What you are asked to do:
Exactly the lines below from the one with "Viewport: 1200px width, 748px height." up to and including the one with "Given: Click the 'of' answer label" make up the answer, with nothing else added.

Material for the task:

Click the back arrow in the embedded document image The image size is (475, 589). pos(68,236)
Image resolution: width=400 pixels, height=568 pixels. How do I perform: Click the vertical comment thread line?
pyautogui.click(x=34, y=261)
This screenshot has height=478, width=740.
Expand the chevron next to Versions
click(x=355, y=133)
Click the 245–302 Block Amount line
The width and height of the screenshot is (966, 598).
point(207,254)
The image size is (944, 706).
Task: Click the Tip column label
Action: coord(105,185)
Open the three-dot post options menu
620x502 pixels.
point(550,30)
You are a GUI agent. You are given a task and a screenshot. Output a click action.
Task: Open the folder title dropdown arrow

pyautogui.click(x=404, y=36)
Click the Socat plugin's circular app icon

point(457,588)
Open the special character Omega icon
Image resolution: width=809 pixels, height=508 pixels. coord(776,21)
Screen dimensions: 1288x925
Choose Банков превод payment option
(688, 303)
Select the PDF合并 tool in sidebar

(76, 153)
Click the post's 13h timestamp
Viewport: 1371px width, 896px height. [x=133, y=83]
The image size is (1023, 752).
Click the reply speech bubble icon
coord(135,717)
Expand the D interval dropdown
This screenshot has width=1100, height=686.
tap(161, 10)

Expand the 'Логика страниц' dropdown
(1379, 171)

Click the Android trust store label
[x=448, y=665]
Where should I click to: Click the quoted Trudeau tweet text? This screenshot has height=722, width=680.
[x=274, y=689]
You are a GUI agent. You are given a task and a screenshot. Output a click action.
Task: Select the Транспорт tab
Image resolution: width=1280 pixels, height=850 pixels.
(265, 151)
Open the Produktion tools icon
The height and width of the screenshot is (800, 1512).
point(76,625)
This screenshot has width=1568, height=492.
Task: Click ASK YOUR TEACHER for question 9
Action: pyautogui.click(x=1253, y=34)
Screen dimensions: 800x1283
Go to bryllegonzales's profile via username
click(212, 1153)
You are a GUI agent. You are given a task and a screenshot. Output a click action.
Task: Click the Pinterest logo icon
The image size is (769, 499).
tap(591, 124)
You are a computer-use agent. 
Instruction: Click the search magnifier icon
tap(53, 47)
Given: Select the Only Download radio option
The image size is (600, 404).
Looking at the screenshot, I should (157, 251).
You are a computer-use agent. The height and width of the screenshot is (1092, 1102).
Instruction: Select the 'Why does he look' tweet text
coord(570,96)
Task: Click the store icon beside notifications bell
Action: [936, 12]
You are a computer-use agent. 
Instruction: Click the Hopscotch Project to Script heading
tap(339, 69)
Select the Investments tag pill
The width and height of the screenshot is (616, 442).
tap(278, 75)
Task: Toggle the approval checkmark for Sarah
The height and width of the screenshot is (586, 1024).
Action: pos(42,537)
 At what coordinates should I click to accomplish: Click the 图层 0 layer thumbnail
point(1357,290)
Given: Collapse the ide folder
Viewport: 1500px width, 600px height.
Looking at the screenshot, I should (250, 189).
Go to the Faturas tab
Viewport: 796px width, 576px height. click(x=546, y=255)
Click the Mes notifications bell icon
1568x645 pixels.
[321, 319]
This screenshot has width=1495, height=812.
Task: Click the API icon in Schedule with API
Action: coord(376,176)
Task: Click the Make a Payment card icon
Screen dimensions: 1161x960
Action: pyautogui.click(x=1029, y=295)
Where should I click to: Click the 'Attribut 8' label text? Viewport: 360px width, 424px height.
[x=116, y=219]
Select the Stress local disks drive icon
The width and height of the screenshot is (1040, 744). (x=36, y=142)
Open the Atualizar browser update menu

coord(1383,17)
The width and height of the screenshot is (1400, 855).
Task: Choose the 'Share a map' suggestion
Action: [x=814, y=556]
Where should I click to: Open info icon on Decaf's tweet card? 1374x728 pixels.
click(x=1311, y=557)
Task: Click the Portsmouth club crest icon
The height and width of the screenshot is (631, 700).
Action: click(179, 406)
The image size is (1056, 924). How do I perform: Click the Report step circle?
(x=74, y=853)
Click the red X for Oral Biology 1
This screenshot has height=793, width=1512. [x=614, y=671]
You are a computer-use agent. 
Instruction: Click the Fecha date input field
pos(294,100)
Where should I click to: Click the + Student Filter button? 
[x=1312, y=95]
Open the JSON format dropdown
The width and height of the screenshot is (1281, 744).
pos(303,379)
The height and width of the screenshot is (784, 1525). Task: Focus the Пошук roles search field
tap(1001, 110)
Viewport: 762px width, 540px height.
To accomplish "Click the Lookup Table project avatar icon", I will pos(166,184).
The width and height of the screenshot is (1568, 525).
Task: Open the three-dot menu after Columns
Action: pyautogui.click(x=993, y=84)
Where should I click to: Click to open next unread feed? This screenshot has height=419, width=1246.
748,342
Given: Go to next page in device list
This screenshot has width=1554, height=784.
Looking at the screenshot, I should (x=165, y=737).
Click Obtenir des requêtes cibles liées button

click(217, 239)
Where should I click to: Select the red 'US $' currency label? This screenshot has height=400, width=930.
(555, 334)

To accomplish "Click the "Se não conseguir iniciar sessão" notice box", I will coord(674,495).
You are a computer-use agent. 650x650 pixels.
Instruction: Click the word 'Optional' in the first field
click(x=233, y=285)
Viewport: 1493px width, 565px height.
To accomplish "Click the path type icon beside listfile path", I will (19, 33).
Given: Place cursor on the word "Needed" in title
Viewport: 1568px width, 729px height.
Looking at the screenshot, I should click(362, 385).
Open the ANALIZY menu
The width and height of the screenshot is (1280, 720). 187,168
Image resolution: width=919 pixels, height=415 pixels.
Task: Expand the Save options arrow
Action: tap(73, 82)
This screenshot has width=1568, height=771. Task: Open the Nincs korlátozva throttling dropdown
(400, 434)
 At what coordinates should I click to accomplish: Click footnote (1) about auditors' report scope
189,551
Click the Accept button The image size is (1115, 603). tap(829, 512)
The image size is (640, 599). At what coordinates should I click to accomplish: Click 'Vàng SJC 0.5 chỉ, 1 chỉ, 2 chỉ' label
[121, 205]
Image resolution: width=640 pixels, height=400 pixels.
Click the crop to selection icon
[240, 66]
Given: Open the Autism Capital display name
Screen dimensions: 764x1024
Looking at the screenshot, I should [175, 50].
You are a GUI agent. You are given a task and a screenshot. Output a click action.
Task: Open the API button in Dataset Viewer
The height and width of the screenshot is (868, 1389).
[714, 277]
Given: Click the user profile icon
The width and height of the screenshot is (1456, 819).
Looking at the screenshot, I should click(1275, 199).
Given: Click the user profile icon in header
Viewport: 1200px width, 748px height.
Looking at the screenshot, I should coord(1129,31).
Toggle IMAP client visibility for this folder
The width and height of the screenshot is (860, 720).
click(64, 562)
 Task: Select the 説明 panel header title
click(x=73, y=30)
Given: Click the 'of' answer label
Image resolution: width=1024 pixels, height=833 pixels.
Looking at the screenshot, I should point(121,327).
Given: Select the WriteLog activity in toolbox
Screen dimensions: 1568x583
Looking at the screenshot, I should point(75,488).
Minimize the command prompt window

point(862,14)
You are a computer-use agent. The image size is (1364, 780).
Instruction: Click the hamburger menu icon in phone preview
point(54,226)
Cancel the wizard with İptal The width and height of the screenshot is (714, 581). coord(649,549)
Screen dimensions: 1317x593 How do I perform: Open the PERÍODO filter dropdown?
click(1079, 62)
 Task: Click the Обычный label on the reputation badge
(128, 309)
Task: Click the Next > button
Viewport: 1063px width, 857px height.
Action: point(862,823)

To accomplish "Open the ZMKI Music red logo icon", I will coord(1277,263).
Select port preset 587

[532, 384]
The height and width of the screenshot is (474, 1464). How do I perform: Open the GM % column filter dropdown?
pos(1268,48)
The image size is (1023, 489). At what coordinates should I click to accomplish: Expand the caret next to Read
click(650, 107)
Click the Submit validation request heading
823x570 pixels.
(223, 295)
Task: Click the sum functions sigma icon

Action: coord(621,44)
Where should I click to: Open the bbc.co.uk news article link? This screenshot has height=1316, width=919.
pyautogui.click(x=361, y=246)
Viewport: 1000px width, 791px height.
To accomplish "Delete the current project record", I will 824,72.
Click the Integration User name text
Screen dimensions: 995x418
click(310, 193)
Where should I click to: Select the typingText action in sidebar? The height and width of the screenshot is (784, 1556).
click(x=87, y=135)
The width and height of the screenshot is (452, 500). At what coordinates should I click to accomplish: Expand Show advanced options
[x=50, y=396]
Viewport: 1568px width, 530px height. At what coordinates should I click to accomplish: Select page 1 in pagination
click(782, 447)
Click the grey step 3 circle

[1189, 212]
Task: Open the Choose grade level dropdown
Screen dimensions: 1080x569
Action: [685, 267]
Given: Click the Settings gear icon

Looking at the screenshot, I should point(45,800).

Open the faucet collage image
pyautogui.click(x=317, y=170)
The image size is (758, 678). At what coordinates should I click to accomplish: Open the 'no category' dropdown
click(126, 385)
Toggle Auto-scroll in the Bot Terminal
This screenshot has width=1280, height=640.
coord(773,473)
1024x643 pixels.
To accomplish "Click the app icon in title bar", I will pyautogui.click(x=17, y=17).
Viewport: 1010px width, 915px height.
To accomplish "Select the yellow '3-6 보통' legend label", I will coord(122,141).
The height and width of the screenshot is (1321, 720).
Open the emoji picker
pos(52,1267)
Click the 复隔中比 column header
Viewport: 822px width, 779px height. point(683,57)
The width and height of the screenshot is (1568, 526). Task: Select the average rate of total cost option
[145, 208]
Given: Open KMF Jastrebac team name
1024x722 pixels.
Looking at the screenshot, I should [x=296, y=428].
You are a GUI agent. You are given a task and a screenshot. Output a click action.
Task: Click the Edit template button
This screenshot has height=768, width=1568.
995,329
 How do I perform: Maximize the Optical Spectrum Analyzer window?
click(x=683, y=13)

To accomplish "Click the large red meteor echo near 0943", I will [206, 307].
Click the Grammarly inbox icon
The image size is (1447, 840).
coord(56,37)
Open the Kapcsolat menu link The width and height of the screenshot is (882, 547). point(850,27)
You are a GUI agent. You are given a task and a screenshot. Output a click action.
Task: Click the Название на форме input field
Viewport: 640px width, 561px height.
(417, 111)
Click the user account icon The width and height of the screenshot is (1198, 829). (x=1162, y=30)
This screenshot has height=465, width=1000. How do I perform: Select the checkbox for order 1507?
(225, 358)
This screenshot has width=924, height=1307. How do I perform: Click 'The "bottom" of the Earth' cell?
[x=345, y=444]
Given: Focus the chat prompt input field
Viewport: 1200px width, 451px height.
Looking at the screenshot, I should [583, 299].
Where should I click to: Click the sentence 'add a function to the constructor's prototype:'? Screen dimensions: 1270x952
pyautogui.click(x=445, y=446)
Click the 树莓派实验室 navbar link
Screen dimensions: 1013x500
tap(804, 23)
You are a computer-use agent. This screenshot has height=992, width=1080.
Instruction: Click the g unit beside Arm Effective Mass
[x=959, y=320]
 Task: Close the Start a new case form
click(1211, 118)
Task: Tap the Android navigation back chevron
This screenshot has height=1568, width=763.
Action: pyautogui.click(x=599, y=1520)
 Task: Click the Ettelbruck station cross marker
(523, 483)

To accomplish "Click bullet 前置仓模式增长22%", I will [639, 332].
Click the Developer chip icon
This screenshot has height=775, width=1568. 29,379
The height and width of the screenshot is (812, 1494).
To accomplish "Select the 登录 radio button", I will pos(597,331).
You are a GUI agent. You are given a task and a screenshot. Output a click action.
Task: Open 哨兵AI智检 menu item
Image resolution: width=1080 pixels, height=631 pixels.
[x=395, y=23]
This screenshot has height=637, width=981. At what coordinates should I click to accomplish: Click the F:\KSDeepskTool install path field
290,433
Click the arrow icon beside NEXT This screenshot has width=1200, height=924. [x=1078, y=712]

Answer box:
Viewport: 1200px width, 748px height.
Looking at the screenshot, I should coord(1129,31).
Toggle IMAP client visibility for this folder
The width and height of the screenshot is (860, 720).
click(64, 562)
 Task: Select the 説明 panel header title
click(x=73, y=30)
Given: Click the 'of' answer label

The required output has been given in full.